The pandemic was remembered at the College of Professional Studies’ master’s degree graduation ceremony on Friday as a unifying force that bred a kind of resilience and flexibility that allowed students to bend, but not break, under the pressure of a global health crisis.
“So many important things stopped, or slowed down, or paused these past 18 months, but not you,” said David Fields, who became interim dean of CPS this year.
“It has not broken us,” added Ebony Small, the class of 2021 student speaker, in front of her peers and their cheering families at Matthews Arena. “We did not make it here to this moment merely because we just so happened to survive a global pandemic. We made it here after making the choice to accept the challenge to change.”
Small recounted the early pandemic days of 2020 in her brief commencement address. She said online learning had been entirely new to her, as it was for many others who laughed when she recalled what it was like to transform rooms in their homes into makeshift learning environments.
“We set up bedrooms as classrooms, dens as offices, and living areas as conference rooms,” she said. “It worked.”
Still, despite not being physically present on campus, there was no disruption in being “intellectually present,” with some of her days lasting until nearly midnight.
What she initially thought of as difficult “mountainous terrain”―being asked by a professor to choose a student partner whom she had never met to collaborate with on papers and Powerpoints―eventually led her to see the value of the exercise when she befriended that student partner.
“I am thankful to have seen a bigger purpose in that mountain,” Small said.
She was introduced to the podium by Fiona Creed, who, before joining Northeastern as an assistant teaching professor in CPS, worked at the United Nations and at a nonprofit organization that educates students in diplomacy.
“In a globalizing employment world, Ebony has studied and worked in multiple countries, an experience she holds in common with many of you, those who have already done the same, and those who aspire to do so one day,” Creed said in introducing Small, who received a degree in global studies and international relations.

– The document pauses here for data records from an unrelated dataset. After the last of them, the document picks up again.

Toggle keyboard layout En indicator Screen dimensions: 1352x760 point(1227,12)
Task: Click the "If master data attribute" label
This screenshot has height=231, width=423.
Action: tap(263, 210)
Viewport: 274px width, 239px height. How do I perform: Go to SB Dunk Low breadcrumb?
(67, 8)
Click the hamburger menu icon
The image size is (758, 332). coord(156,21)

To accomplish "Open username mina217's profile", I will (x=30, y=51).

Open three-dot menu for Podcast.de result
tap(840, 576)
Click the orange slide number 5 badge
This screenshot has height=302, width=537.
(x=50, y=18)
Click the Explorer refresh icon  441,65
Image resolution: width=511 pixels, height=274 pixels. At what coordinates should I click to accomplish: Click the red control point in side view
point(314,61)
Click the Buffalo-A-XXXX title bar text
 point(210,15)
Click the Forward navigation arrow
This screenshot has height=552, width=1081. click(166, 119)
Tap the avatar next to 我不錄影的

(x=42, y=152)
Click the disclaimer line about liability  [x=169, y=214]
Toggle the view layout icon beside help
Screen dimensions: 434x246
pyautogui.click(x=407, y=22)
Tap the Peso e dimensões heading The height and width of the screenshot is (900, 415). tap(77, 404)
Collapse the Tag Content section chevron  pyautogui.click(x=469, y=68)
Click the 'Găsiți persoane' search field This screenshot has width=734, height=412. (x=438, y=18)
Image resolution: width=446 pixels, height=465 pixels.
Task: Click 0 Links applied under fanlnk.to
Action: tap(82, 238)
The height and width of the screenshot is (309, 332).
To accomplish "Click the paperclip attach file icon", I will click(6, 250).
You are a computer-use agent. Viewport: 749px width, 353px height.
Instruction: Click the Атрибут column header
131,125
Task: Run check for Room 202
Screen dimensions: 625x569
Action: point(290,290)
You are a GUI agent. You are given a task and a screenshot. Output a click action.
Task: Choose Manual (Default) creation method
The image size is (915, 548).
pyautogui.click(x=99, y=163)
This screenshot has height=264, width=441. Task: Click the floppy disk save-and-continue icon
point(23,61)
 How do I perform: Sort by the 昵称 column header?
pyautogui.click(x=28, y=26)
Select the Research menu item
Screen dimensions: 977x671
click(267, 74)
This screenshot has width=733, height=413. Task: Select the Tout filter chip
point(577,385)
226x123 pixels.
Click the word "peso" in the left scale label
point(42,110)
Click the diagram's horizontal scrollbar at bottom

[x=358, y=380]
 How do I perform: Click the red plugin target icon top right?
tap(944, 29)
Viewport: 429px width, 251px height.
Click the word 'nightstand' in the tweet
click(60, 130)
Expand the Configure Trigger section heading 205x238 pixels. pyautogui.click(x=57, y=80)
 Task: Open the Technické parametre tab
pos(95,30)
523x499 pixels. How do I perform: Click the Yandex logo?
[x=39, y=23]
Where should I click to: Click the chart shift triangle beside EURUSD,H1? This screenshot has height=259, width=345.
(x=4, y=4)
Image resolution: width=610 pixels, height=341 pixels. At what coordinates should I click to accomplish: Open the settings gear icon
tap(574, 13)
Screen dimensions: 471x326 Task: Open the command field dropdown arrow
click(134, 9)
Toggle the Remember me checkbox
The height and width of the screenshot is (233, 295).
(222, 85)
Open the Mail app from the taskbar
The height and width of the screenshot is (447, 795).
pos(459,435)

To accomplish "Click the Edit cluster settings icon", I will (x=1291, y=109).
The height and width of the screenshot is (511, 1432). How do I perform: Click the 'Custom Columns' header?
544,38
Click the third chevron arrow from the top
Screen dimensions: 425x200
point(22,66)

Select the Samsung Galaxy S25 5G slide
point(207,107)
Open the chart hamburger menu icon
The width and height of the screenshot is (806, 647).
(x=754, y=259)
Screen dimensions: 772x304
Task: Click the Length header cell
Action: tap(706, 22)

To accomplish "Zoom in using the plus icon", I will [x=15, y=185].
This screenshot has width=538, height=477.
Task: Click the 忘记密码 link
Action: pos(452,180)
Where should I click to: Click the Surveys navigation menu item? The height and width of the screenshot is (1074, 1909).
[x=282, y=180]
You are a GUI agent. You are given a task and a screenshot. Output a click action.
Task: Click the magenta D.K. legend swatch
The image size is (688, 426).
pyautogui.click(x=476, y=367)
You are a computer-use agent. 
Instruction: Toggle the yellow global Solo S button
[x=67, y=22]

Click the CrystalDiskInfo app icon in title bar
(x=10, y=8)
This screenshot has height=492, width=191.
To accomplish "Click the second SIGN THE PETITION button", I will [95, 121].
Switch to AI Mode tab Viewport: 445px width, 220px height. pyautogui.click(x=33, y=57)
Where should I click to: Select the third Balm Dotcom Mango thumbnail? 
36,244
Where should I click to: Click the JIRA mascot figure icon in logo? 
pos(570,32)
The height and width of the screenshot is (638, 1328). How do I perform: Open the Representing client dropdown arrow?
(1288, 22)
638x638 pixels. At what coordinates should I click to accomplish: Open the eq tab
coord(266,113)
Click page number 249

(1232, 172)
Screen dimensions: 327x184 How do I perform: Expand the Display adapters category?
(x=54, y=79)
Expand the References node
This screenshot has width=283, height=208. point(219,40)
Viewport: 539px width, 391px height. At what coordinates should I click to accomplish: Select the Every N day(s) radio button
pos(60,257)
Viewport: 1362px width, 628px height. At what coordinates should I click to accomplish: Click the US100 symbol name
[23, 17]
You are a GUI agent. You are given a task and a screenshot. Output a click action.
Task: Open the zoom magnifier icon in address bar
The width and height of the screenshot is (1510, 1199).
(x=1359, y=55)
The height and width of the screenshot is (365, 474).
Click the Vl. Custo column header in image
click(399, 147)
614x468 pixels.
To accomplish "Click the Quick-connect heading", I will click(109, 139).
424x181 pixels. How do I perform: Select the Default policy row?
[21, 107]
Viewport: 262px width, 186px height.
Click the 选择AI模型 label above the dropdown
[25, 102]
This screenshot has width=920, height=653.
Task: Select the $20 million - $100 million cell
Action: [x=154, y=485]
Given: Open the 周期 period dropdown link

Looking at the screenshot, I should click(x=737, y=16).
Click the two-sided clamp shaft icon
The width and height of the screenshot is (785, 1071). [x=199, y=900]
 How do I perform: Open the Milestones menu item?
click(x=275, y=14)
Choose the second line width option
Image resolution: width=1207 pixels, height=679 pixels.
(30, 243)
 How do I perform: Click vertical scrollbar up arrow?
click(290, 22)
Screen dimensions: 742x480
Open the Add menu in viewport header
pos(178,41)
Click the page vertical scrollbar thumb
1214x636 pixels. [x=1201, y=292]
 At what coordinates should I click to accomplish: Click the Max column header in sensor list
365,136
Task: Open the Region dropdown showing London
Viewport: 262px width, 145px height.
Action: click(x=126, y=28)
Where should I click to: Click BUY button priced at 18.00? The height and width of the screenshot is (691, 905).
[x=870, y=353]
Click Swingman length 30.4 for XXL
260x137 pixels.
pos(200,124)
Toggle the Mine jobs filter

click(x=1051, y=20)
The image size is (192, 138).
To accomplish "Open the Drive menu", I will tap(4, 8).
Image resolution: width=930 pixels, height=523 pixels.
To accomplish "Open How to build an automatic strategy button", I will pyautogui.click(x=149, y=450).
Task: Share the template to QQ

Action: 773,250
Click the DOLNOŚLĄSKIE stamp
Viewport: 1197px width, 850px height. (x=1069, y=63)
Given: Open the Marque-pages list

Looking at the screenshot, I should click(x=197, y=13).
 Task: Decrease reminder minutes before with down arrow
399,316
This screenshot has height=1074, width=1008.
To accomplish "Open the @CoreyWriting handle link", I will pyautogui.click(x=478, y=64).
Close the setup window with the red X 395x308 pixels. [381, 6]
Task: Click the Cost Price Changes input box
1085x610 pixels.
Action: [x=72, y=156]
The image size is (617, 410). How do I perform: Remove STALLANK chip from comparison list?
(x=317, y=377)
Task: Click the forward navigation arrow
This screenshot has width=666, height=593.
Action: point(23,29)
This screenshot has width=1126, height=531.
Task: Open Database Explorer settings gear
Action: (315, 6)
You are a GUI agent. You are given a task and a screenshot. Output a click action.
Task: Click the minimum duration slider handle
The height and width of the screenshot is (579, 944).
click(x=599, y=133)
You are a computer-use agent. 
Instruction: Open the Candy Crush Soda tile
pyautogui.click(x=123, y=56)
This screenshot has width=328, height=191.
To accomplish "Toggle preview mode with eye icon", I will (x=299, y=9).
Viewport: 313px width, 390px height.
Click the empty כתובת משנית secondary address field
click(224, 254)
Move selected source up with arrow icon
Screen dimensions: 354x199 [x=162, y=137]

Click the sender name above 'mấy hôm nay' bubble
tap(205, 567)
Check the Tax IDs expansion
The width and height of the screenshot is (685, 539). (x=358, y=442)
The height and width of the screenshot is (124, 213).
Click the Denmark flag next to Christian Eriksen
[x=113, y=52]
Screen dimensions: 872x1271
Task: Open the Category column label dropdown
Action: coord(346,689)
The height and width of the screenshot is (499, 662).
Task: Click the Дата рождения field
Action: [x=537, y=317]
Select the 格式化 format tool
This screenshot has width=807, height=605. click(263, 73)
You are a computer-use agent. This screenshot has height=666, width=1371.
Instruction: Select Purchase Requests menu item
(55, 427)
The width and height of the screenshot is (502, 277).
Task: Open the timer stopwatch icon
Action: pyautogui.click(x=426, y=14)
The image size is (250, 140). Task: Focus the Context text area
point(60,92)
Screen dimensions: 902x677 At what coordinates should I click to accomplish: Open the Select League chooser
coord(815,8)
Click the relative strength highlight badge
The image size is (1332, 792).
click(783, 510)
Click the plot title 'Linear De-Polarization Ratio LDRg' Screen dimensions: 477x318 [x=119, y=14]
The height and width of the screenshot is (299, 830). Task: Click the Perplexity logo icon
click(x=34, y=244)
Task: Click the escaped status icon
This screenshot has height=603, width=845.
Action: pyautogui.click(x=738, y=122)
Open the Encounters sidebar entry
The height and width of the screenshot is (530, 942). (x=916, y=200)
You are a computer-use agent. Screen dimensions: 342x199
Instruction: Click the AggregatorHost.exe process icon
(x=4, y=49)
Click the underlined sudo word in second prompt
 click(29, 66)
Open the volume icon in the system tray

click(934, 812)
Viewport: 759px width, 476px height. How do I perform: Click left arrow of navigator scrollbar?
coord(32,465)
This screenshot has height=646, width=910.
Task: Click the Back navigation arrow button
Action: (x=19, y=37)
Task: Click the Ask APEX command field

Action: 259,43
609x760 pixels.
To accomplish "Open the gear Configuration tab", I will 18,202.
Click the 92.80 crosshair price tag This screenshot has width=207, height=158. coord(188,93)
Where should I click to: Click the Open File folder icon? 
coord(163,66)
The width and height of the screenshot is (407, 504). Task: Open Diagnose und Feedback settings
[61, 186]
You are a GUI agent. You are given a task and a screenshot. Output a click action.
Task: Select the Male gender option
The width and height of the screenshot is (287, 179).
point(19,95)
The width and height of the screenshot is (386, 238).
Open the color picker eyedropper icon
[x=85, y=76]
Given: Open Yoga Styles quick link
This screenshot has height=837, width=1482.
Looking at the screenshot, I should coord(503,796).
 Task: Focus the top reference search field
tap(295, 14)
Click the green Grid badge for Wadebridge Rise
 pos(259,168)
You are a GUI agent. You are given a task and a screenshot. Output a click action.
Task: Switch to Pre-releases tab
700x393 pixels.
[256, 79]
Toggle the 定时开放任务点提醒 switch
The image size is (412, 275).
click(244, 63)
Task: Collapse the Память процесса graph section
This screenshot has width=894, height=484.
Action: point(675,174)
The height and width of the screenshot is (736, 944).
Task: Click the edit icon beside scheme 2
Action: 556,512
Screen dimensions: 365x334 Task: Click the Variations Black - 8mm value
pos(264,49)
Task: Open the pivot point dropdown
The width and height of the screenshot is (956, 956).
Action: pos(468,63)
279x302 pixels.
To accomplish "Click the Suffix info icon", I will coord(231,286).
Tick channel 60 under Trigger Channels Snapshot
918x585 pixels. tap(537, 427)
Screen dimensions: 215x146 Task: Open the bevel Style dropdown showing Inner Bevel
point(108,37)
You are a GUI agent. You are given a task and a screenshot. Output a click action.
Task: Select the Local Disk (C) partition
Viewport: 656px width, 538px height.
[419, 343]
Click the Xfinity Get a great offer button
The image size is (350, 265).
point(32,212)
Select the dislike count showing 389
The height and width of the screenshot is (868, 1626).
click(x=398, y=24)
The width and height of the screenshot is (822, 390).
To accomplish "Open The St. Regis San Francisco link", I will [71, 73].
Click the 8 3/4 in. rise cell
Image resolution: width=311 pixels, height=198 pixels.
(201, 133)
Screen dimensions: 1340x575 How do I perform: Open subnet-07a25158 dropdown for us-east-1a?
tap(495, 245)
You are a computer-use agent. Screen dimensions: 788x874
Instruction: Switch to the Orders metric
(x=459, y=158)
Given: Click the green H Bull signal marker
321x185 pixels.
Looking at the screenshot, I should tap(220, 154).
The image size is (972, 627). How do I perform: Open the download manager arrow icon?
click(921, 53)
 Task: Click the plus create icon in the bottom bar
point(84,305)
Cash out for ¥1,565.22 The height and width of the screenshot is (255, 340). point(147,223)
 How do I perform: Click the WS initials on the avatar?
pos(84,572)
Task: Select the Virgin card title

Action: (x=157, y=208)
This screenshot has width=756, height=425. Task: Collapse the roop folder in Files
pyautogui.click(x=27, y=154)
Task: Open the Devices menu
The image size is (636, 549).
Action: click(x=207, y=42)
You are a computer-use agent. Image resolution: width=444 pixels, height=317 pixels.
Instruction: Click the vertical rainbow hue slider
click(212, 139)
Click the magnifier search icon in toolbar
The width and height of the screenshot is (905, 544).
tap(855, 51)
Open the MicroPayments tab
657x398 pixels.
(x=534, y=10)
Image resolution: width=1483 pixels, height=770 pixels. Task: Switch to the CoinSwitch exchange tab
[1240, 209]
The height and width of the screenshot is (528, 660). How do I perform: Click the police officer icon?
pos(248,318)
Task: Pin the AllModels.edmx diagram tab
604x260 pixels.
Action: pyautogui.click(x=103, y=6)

CPS serves the educational needs of students in different walks of life who seek professional degrees―working adults, part-time students, returning students, military veterans returning to higher education, and international students. More than 800 master’s degrees were conferred in 28 programs such as analytics, project management, homeland security, and digital media.
Fields, the dean, noted the number of students who had already received meaningful experience through a variety of hands-on, experiential learning opportunities.
“We don’t ask anyone to wait until after graduation to start changing the world,” he said. “You’ve already executed meaningful projects for real-world clients ranging from biotech start-ups to neighborhood associations to the United Nations. You already know the deep satisfaction of putting your learning to work on a cause that matters.”
CPS, he added, is also the home college to more than half of the student veterans, service members, and military family members studying at Northeastern.
“Our student veterans bring … the values of courage, vision, and dedication to the greater good, along with all the experience and know-how you earned through your military service,” he said. “We’re all inspired by your example.”
Carl Whittaker, the keynote speaker who serves as director of the Massachusetts-based Herb and Maxine Jacobs Foundation that supports educational programs, including some at Northeastern, said the university’s mission since its founding has been to use education as a way to mitigate economic inequality.
For example, a CPS program known as “A2M” or “Associates to Masters,” offers a pathway for students from a community college associate’s degree through to completion of a bachelor’s at CPS and a master’s degree in biotechnology at Northeastern’s College of Science. A2M graduates can then step into careers in New England’s growing biotech industry.
“The world has so many problems right now, with climate change, a worldwide pandemic, and all the rest,” Whittaker told graduates. “We believe that the best way to shelter yourself and your loved ones from the many world problems is to have a good career and a solid financial position.”
His charge to the class of 2021: “Find a way to help a few people get a degree that will improve their lives.”